A couple of weeks ago, one of my heroes left us to embark on his new journey in the afterlife. I knew him to be a great man, but the reach and scope of his influence only became truly evident after his passing. Tributes and accolades for him poured in through various channels, from all across the globe. Media mentions were heavy in number. People of every stripe paid him homage. His life was celebrated with great aplomb.

While his accomplishments were numerous, he exercised an immense amount of humility throughout his life. He was also a highly ethical man, who always believed in doing the right thing. There’s no better example of this than the fact that as the executive chairman of the largest electric utility in Malaysia,  he refused to sign off on an agreement that would have made a handful of people (presumably, even himself) extremely rich at a significant cost to millions of others. His stand cost him his job and his position in society, and resulted in a terrible smear campaign against him, but he was resolute in his belief in what is right.

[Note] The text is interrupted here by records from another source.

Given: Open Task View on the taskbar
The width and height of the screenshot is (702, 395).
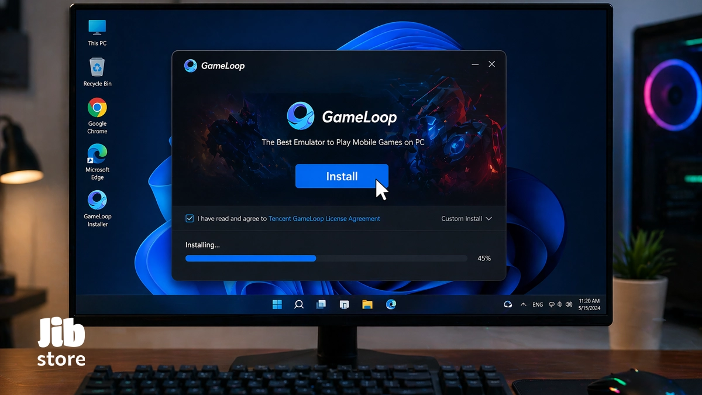Looking at the screenshot, I should (x=321, y=304).
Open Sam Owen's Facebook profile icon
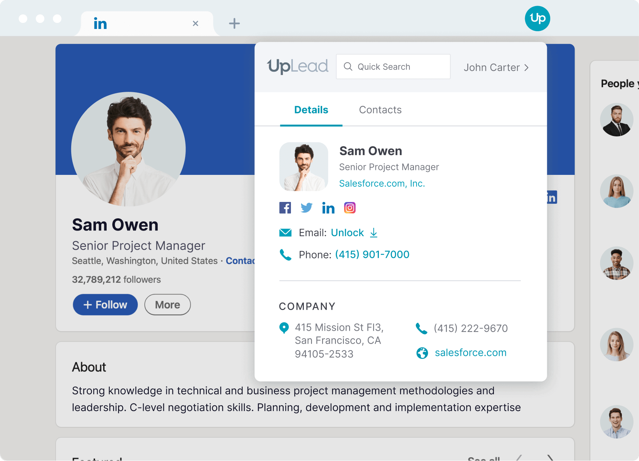 coord(285,208)
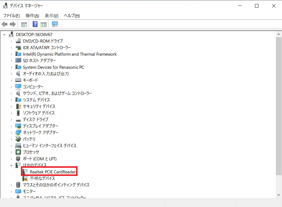The height and width of the screenshot is (207, 282).
Task: Click the Forward arrow in the toolbar
Action: coord(12,24)
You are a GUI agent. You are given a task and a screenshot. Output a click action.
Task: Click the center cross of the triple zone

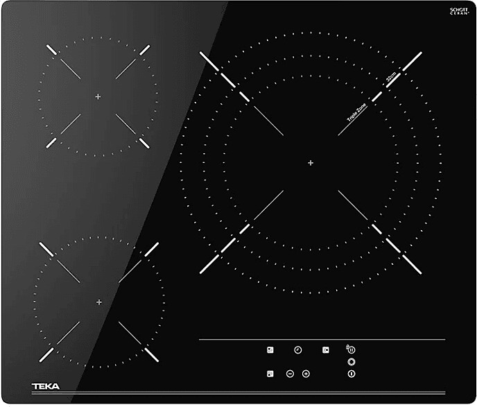pos(311,163)

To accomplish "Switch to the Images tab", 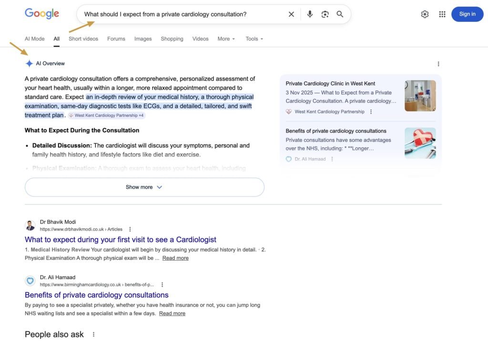I will click(x=142, y=39).
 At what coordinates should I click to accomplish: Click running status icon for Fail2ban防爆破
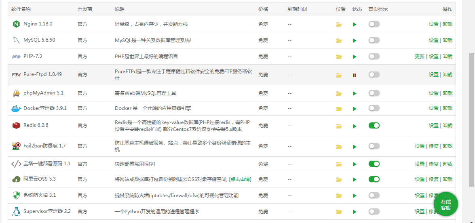(355, 147)
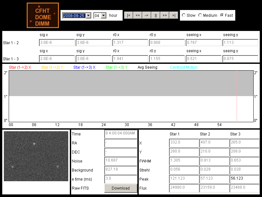Screen dimensions: 262x197
Task: Click the Avg Seeing legend label
Action: [x=147, y=67]
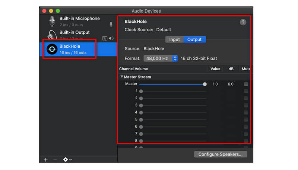Click the BlackHole device icon
The image size is (298, 170).
click(x=51, y=49)
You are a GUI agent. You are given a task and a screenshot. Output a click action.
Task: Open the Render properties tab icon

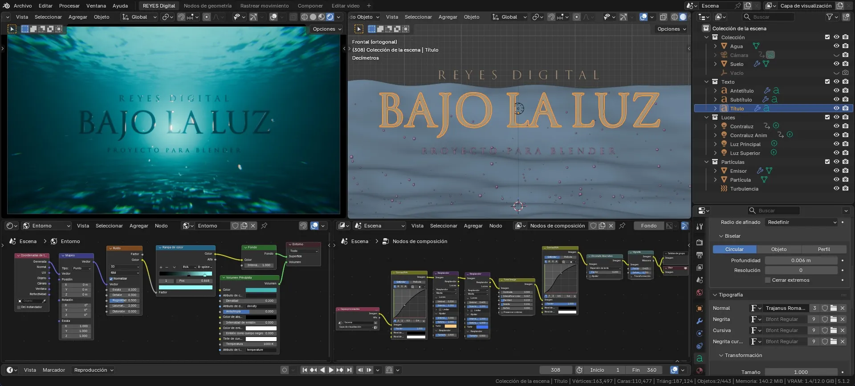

His lessons to me – 1. Few things are more valuable than standing up for what is just, fair and right. 2. True greatness comes not from tooting your own horn, but from the praises of those who were enriched by your life.

I learned many more lessons this year than I’ll ever be able to remember and share. I hope that if you read this, that some of these lessons inspire thought, and hopefully, motivate you. I’d love to hear what you’ve learned and how you’ve changed over the past year, so please share them with me in the comments section.